== Segment start ==

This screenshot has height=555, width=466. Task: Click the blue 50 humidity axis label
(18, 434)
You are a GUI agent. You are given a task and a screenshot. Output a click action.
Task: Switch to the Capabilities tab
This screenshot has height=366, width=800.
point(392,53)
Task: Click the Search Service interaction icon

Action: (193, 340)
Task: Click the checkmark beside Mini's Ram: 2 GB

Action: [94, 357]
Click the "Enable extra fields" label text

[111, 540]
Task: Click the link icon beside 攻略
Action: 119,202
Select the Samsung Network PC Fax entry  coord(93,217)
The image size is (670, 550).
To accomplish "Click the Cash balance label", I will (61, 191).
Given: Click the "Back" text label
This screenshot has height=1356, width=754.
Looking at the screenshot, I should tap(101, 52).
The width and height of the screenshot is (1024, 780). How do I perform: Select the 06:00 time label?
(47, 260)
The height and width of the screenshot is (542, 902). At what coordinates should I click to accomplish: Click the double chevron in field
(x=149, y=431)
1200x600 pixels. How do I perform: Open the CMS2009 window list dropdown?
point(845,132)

== Segment end ==

▸ EXERCISE PROMPT
Exactly as they appear above, give the entries again.

▸ SOLUTION TO THIS TASK
This screenshot has height=555, width=466. Task: Click the blue 50 humidity axis label
(18, 434)
You are a GUI agent. You are given a task and a screenshot. Output a click action.
Task: Switch to the Capabilities tab
This screenshot has height=366, width=800.
point(392,53)
Task: Click the Search Service interaction icon

Action: (193, 340)
Task: Click the checkmark beside Mini's Ram: 2 GB

Action: [94, 357]
Click the "Enable extra fields" label text

[111, 540]
Task: Click the link icon beside 攻略
Action: 119,202
Select the Samsung Network PC Fax entry  coord(93,217)
The image size is (670, 550).
To accomplish "Click the Cash balance label", I will (61, 191).
Given: Click the "Back" text label
This screenshot has height=1356, width=754.
Looking at the screenshot, I should tap(101, 52).
The width and height of the screenshot is (1024, 780). How do I perform: Select the 06:00 time label?
(47, 260)
The height and width of the screenshot is (542, 902). At what coordinates should I click to accomplish: Click the double chevron in field
(x=149, y=431)
1200x600 pixels. How do I perform: Open the CMS2009 window list dropdown?
point(845,132)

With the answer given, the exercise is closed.